Re: Synchronous option for chccwdev -- was there a resolution?

2012-07-27 Thread Alan Altmark
On Friday, 07/27/2012 at 11:33 EDT, Sebastian Ott
 wrote:
> The process of setting the device online involves generic path
> verification work done by the Common IO Layer and device specific
> online processing done by the device driver (DASD in this case). Once
> the DASD driver finished its work and created a block device, userspace
> is informed about this via uevents. After that chccwdev returns.

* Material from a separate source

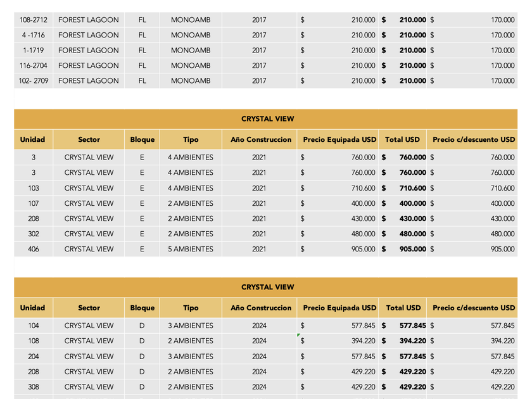Select FOREST LAGOON sector cell for unit 1-1719
The width and height of the screenshot is (532, 399).
tap(89, 50)
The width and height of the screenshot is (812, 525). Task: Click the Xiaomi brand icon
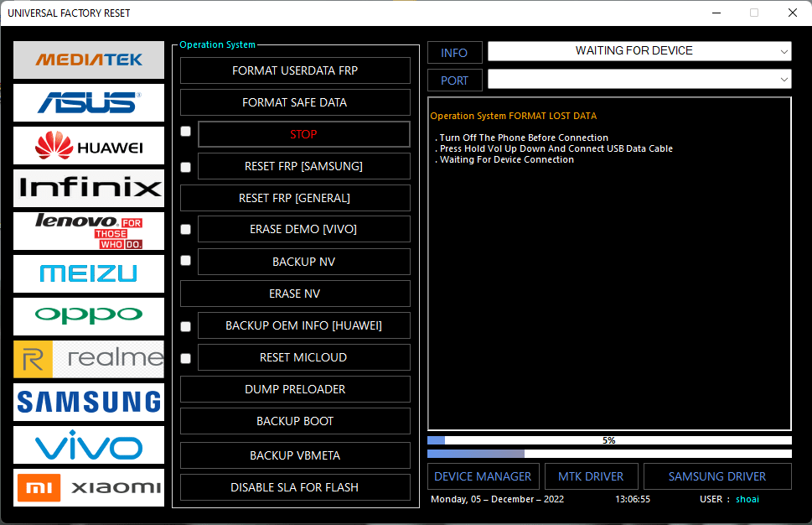click(x=88, y=488)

The
> only thing that's missing now is udev creating a device node and that's
> covered via udev settle.

Is it possible that the udev settle timeout is set to zero, preventing it
from waiting?  (I see that you can set up a udev debug log to see what
udev is doing.)

Alan Altmark

Senior Managing z/VM and Linux Consultant
IBM System Lab Services and Training
ibm.com/systems/services/labservices
office: 607.429.3323
mobile; 607.321.7556
alan_altm...@us.ibm.com
IBM Endicott

--
For LINUX-390 subscribe / signoff / archive access instructions,
send email to lists...@vm.marist.edu with the message: INFO LINUX-390 or visit
http://www.marist.edu/htbin/wlvindex?LINUX-390
--
For more information on Linux on System z, visit
http://wiki.linuxvm.org/


Re: Synchronous option for chccwdev -- was there a resolution ?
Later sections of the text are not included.